Another important harbinger occurred in April of last year, when Morgan Stanley analyst Brian Nowak told the New York Times that 85% “of every new dollar spent on online advertising” would go to Facebook and Google. What a statistic. In any other industry, the also-rans would be screaming about unfair competition and trying to get the duopoly broken up, an eventuality that columnist Bob Garfield calls for in his last column.
I am not that draconian. But I will note that it’s not surprising that there are few calls like this. Consider the recent 10-Q from Snap. In it, we’re told that Google could easily destroy Snap by terminating its cloud agreement and a few other moves that Snap is nice enough to outline. Snap, one of the few online entities that has something Google might covet (a great app that youth love), is hardly in a position to challenge Google, and now we know why.
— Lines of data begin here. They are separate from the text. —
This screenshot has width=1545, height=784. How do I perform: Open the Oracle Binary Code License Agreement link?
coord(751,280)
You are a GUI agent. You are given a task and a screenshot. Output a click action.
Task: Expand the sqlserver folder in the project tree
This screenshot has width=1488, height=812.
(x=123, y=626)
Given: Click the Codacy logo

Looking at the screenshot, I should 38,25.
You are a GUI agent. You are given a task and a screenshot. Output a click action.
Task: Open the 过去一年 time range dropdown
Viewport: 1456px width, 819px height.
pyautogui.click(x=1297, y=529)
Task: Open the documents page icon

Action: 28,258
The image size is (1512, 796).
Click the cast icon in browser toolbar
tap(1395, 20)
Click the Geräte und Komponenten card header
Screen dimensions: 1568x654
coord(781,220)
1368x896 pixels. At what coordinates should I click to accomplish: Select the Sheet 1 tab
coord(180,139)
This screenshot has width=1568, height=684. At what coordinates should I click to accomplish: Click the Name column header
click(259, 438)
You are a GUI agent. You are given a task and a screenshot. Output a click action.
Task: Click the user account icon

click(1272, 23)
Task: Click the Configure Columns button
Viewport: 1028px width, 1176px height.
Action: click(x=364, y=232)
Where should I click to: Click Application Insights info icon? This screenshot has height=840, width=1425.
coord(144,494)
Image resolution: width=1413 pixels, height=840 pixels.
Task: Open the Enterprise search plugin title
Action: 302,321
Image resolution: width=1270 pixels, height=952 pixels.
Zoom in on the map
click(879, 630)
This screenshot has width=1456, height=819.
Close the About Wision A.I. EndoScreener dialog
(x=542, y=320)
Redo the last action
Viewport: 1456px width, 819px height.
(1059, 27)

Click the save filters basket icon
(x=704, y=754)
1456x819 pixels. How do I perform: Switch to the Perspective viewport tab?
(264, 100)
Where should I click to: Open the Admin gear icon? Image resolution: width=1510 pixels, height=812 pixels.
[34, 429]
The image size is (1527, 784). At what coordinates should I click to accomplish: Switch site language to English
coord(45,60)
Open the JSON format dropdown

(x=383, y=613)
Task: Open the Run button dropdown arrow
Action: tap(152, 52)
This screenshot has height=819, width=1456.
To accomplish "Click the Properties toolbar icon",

So, given that President Trump campaigned against restrictive regulations, I don’t expect a breakup of Google or Facebook anytime soon. And who else could accomplish such a major step? Maybe it will happen in 2020, if President Warren is so inclined.
Perhaps the next column about programmatic should be called Duopoly Advertising and focus entirely on Google and Facebook. But that would be kind of boring. Having read several books on Google, I find them somewhat bloodless. Sergey Brin and Larry Page seem to have started with a simple concept — that machines do things better — and applied that to search technology and everything else in their purview.
I read a lot and recently read a book about the book publisher Houghton Mifflin. What comes out in that book is the indomitable spirit of one man, Oscar Houghton, and his quest for quality publishing. Nothing that colorful comes out of the books on Google, including the fawning hagiography authored by Ken Auletta. That's because Brin and Page aren’t all that more interesting than the Mac Mini I am writing this on. Try to imagine Walter Isaacson writing a book about them that would rival his Steve Jobs bio and you get what I mean. Jobs, whatever else you can say about him, was an interesting guy, fond of such foibles as walking into business meetings barefoot, going to India in search of a guru, and demanding insanely great results of his quivering subordinates.
Brin and Page? Not so interesting. Yes, I know there is a movie about Facebook, but Mark Zuckerberg gets less colorful the richer he gets. Sooner or later, he’ll be just like Bill Gates, retiring to give money away while others come in and run his now unassailable company.
One calls to mind 100 different sci-fi classics, like “The Terminator,” in which the machines take over. In my view, they already have. Mao Tse-tung once called for “a hundred flowers to bloom” while establishing his Cultural Revolution. But in reality, his minions simply wanted dissidents to come out of the woodwork so they could arrest them. Likewise, the Internet Revolution promised a huge panoply of choices, a cornucopia. But really, if only two companies in the space are really viable, it’s less a cornucopia and more a, well, duopoly.
And you don’t need dozens of columns to cover a duopoly. Maybe one or two will suffice.